Zudem schlug die Europäische Kommission bereits Ende Mai vor, den Mitgliedstaaten ein großes Finanzpaket zur Verfügung zu stellen. Eine Voraussetzung ist jedoch, dass das Geld für ökologische Projekte oder die Digitalisierung verwendet wird.
Der Europaabgeordnete Hojsík sieht in diesen Mitteln ein sehr großes Potenzial, das auf vielfältige Weise genutzt werden kann – Wasserschutz, Veränderungen in der Landwirtschaft, Energieeffizienz von Gebäuden, Stärkung des öffentlichen Personenverkehrs und des Fahrradverkehrs.
„Aber bei Automobilunternehmen sollte das natürlich nicht nach dem Motto ablaufen, hier habt ihr Geld, nun rettet euch. Natürlich, meinetwegen sollen sie es auch für kurzfristige Ausfälle verwenden, aber wir sollten nach einem Plan fragen, der zeigt, auf welche Art und Weise sie sich verändern wollen. Ziel ist es daher, nach Lösungen zu suchen, um die Industrie sauberer zu machen, faire Bedingungen zu schaffen und nicht nur unbegrenzt zu subventionieren“, so Hojsík. Er fügt hinzu, dass man sich dabei auch auf Wissenschaft und Forschung konzentrieren sollte.

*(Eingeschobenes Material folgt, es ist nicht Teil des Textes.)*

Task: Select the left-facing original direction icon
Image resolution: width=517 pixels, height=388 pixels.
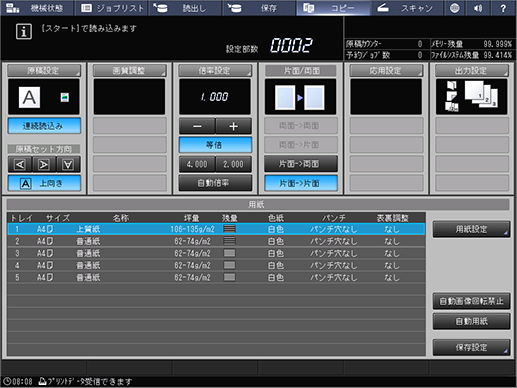Action: click(20, 164)
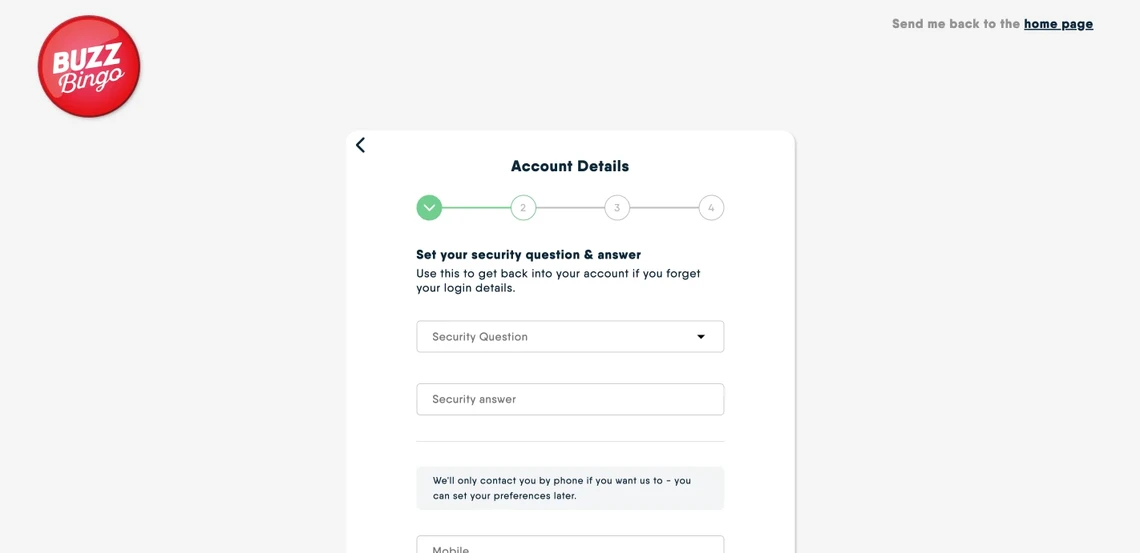Go back using the left chevron arrow
This screenshot has height=553, width=1140.
(x=361, y=145)
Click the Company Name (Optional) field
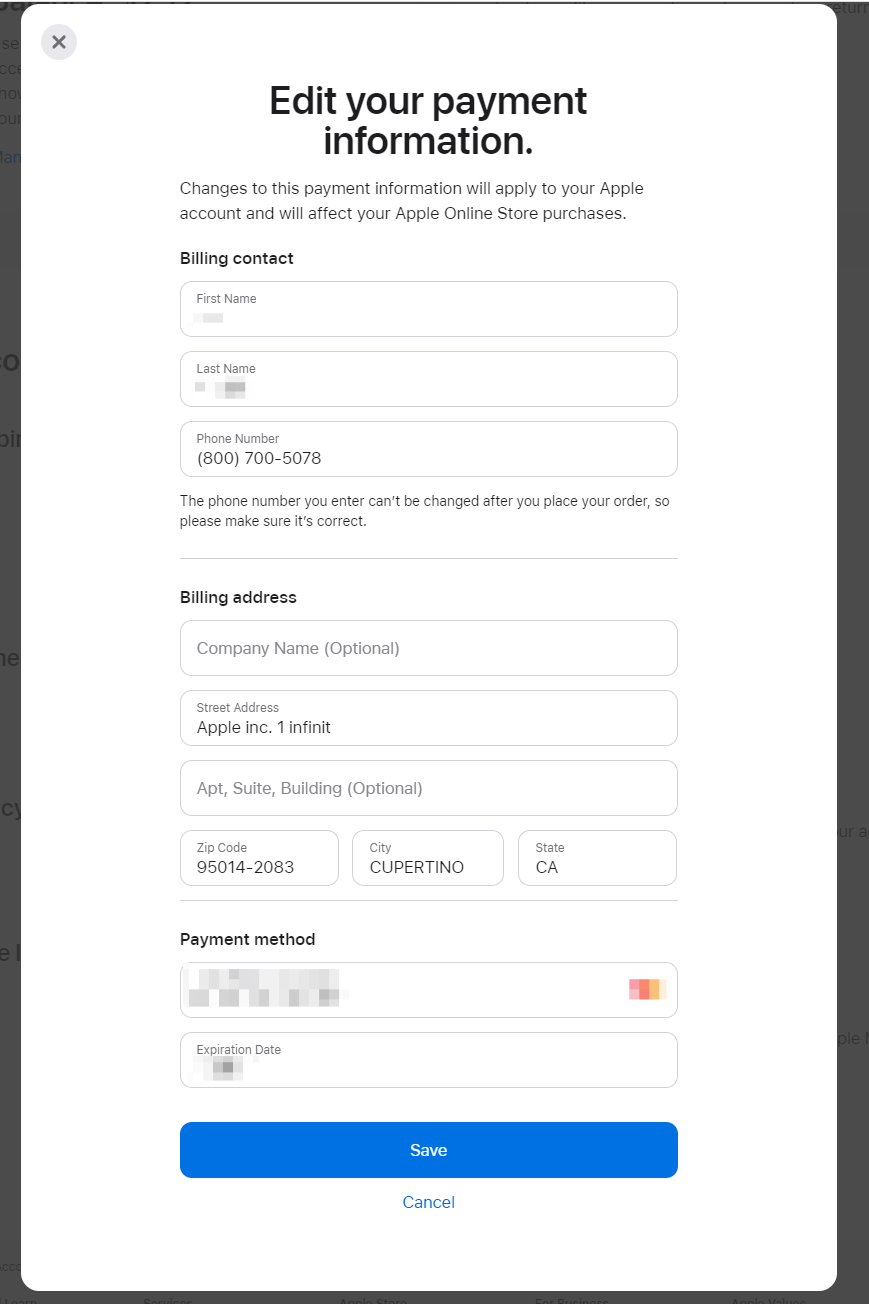This screenshot has width=869, height=1304. [428, 648]
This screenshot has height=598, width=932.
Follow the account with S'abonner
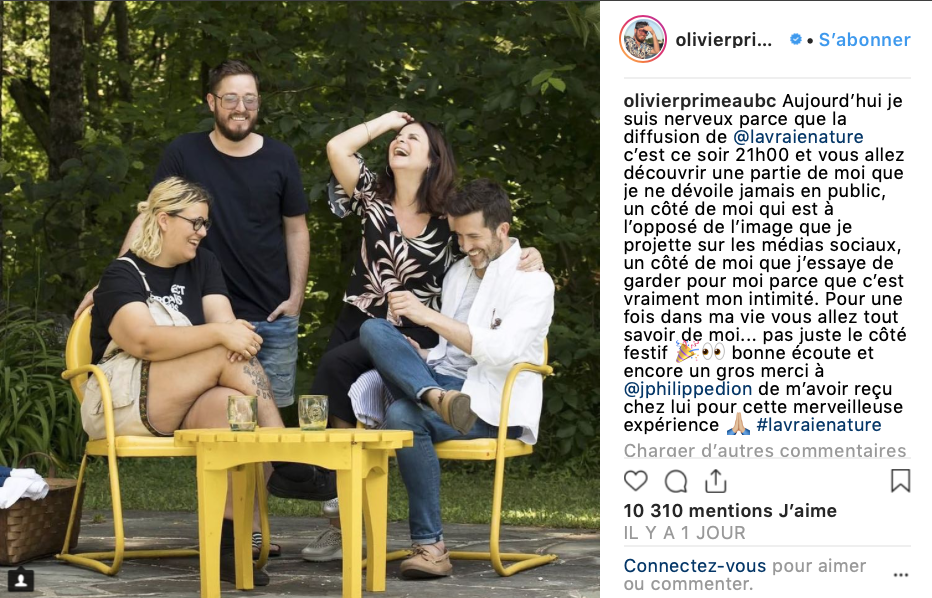click(864, 40)
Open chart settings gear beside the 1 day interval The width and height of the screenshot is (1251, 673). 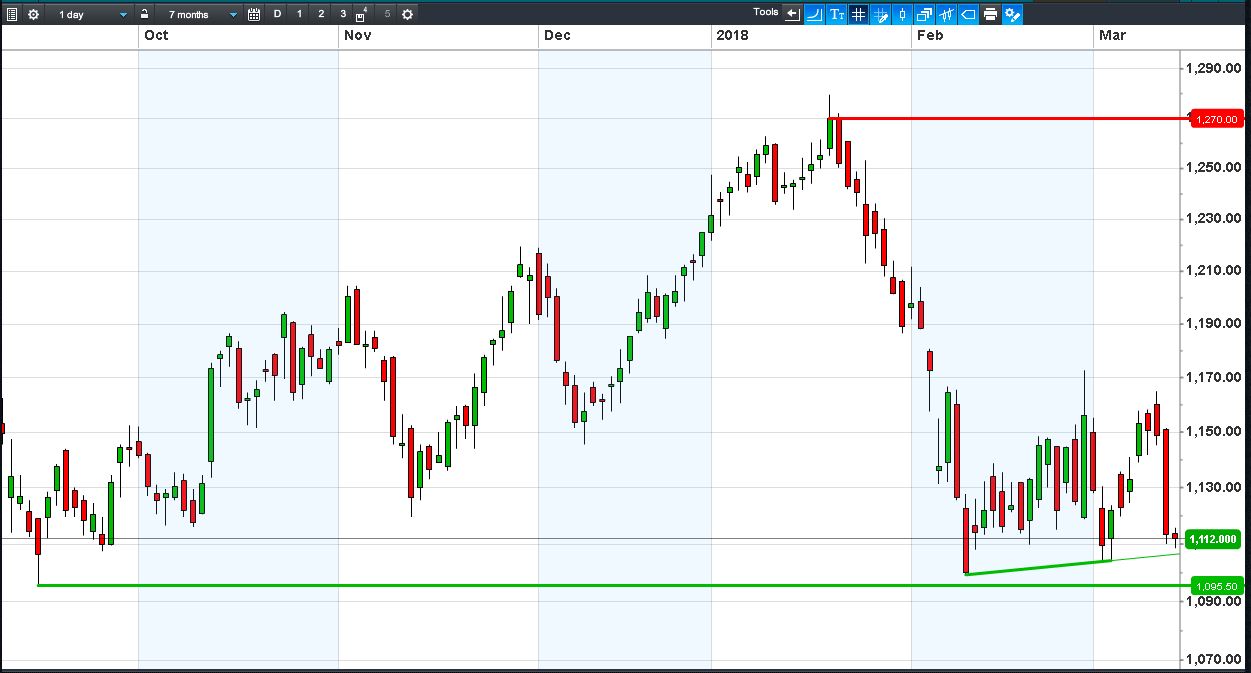tap(34, 14)
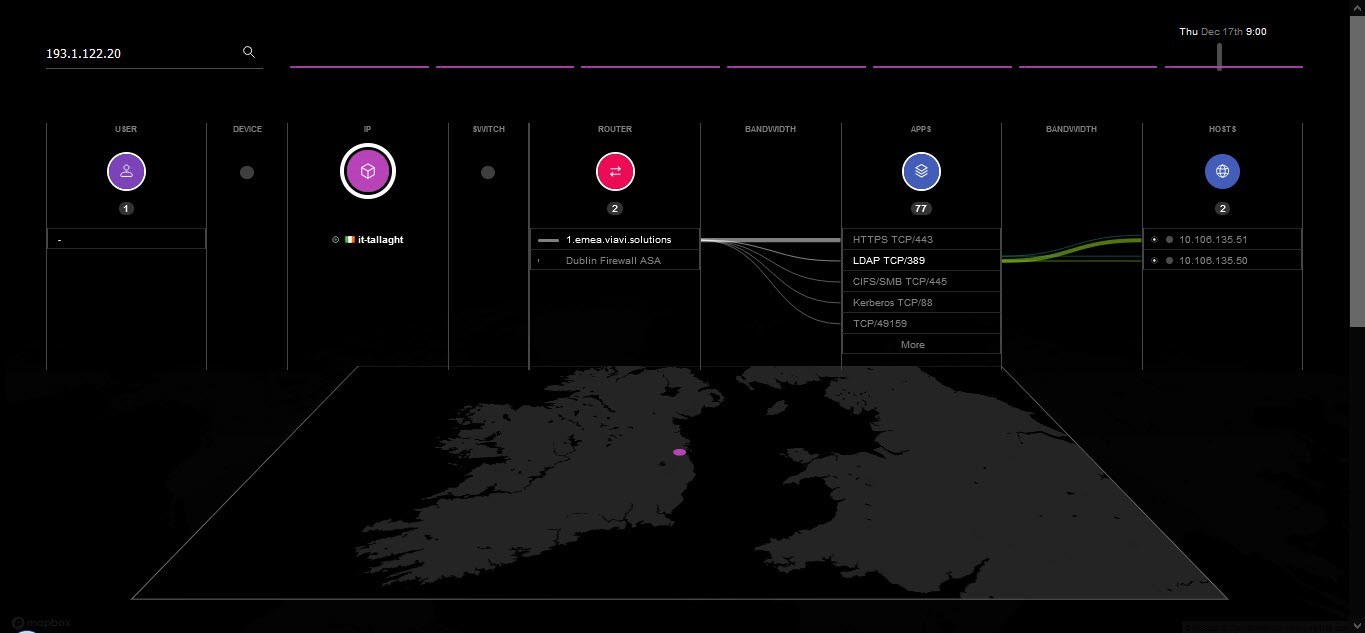The image size is (1365, 633).
Task: Click the Hosts globe icon
Action: (1222, 172)
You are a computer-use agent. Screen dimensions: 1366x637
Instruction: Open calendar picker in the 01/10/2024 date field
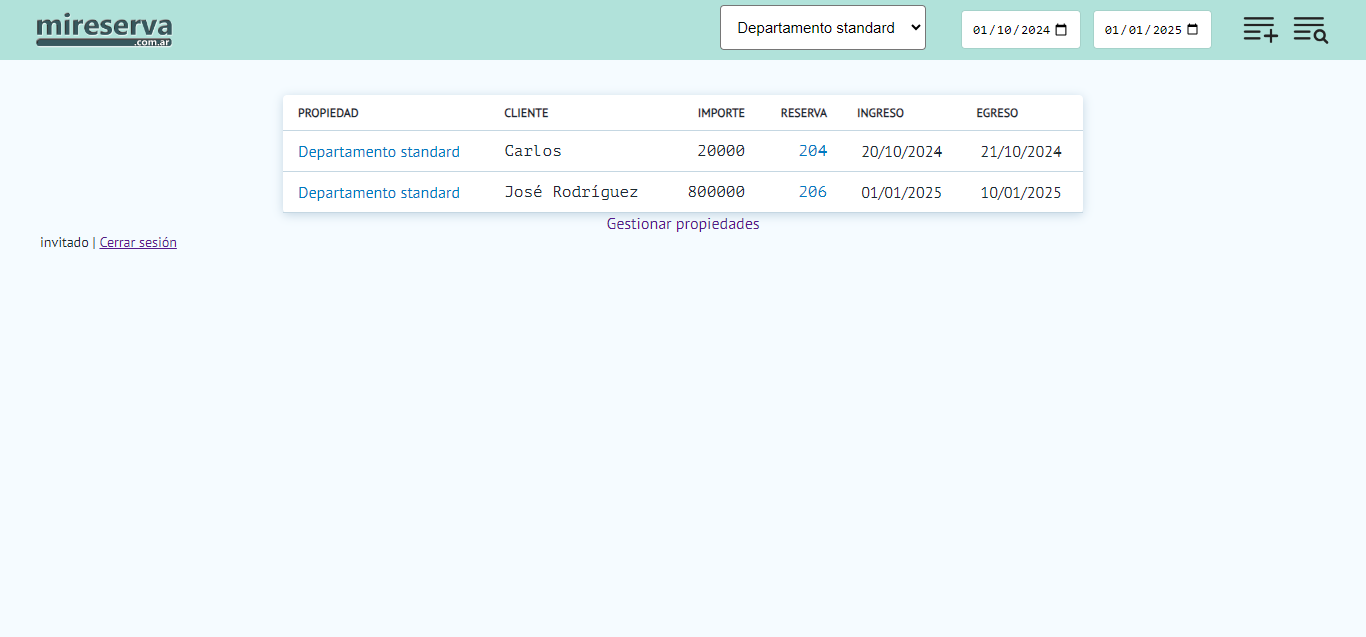coord(1062,30)
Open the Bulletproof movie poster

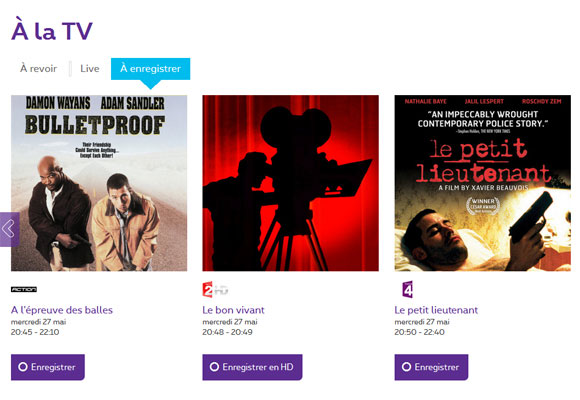pyautogui.click(x=99, y=183)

Der slowakische Europaabgeordnete Martin Hojsík | Foto: © privat
Chance zur (Selbst-)Reflexion
Klimaforscher Pecho erwähnt auch andere positive Aspekte. Die außergewöhnlichen Umstände, die wir in den letzten Monaten erlebt haben, zeigen uns, dass wir trotz begrenzter Ressourcen in der Lage sind, diese effektiver zu nutzen. „Die Situation lehrt uns, kreativ zu werden, sie führt zu mehr Bescheidenheit und zu einer konsequenteren und meist effektiveren Planung. Durch Planung können wir unsere Optionen, Ressourcen und den genauen Verbrauch erfassen. Das wird für uns eine unbedingt notwendige Fähigkeit sein, die wir erlernen müssen, wenn wir die Klimakrise lösen wollen“, erklärt Pecho.Derzeit werden die Maßnahmen gelockert und es ist zu erwarten, dass Konsum und Reisegewohnheiten schnell wieder in die gewohnten Bahnen zurückkehren. „Diese Monate haben uns auch Zeit zur Selbstreflexion verschafft. Ich wünschte, die Leute würden erkennen, dass sich nicht alles nur um sie und ihre materiellen Wünsche dreht“, sagt Pecho. Ihm zufolge zeigen uns schwierige Zeiten, dass man auch einfacher und bescheidener leben kann.
Auch der ehemalige Aktivist Hojsík appelliert an Neubewertung unserer Gewohnheiten: „Setzen wir uns nicht das Ziel, den Planeten zu retten, sondern konzentrieren wir uns darauf, ihn in einen besseren Zustand zu bringen, als den, in dem wir ihn übernommen haben!“
Lassen wir uns also nicht von schönen Bildern sauberer Luft beruhigen. Eine Pause in Form einer Pandemie ist keine Chance für das Ökosystem. Es kann jedoch eine Chance zur Selbstreflexion und für den Versuch sein, es jetzt anders zu machen.